» READING TEXT
....

# Community > General Discussion / Chit Chat >  Firefox is getting worse on every version.

## sapator

Well at least it's getting "heavier" .
It is starting to get over 5 seconds to load on my W7 SSD.
Yesterday I had another issue. It crashed and I lost all tabs. When I went to do an restore it was opening and crashing.
I saw on the Memory usage that it was going over 2GB faster than 10 seconds (W7 anything over 2.XGB will crash at some point eventually) and Firefox crashed.
Eventually I had to restore from an early 2023 file, lost a couple of tabs.
What worries me is that Firefox is what I use at 98% (and currently writing this article...From Chrome  :Stick Out Tongue:  ) as I consider the other browsers inferior. Although Edge is not bad....I meant the movie, what did you think?

So, ye no point here just that I lost an hour yesterday cursing.

----------


## Peter Porter

Looking at the release notes for Firefox 108.0.2, it states if fixed a couple of crashes, but nothing about tabs and restore. If you have this version Firefox , then I'm sticking with 108.0.1. It loads extremely fast from my HHD (like it's on an SSD), and surfing the internet is speedy, even with prefetch disabled.

It did crash on me once when I was managing my browser's history in settings, and ignored when autofill was unchecked, but it hasn't been giving me any problems for a few days now. Probably because I made all my privacy and security setting changes in About**:Config since history in the settings tabs is buggy, from what Mozilla states at the link I provided.

The only thing annoying me now is the constant nagging pop-up, that keeps asking me if I want to update.

----------


## sapator

Actually I have to get home to see the version as it's a 32bit firefox but I suspect it's the same number.

....

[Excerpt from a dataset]
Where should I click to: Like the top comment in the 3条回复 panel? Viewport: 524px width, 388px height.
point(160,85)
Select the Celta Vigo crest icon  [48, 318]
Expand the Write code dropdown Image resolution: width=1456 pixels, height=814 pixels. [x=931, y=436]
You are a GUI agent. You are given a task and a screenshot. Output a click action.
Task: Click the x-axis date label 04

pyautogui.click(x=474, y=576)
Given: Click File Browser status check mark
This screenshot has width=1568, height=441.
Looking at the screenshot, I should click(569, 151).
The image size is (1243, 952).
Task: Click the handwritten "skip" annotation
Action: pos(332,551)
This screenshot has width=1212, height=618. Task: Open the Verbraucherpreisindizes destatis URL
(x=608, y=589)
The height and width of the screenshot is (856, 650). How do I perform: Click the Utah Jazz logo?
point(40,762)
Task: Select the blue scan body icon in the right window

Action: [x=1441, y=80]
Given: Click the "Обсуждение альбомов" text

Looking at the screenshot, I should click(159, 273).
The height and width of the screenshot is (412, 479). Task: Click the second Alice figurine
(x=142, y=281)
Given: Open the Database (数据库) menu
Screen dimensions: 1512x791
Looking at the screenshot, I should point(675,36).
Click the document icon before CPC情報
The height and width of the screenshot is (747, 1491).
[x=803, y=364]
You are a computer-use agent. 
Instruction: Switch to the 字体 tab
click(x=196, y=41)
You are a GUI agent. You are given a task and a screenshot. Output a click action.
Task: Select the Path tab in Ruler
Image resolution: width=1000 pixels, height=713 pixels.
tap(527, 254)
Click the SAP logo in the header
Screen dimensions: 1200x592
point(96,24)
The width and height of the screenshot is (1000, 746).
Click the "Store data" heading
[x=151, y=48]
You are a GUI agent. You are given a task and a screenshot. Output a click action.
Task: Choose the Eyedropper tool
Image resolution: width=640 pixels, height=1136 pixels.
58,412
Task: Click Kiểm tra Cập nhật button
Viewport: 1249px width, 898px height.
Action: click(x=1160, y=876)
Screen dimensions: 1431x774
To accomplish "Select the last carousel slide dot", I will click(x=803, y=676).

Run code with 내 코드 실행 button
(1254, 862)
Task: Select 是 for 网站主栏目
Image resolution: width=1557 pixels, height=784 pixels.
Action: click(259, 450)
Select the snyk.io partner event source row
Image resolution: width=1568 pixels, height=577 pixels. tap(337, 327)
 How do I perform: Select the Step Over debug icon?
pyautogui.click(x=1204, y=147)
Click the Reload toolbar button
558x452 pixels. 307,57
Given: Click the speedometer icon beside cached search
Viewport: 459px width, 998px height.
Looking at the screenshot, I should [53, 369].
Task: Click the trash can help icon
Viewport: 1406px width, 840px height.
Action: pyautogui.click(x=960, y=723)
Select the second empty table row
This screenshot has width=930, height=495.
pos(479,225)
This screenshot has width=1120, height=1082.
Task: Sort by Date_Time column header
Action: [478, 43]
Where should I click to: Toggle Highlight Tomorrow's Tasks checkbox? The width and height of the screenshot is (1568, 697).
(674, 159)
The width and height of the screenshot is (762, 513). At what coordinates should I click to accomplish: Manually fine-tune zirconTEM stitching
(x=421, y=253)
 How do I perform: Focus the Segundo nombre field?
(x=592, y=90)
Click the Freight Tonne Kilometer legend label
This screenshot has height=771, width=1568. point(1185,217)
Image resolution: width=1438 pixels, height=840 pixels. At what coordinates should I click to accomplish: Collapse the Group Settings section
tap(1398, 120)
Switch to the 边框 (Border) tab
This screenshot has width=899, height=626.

....

» WHAT IS REQUIRED
Answer these questions using the forum thread:
(a) How long does sapator say Firefox is starting to take to load on the W7 SSD?
(b) What amount of memory did sapator see usage go over before Firefox crashed?
(c) Which Firefox version does Peter Porter say he is sticking with?
You won't need the lines for this.

» SOLUTION TO THE PROBLEM
(a) Over 5 seconds.
(b) 2GB.
(c) 108.0.1.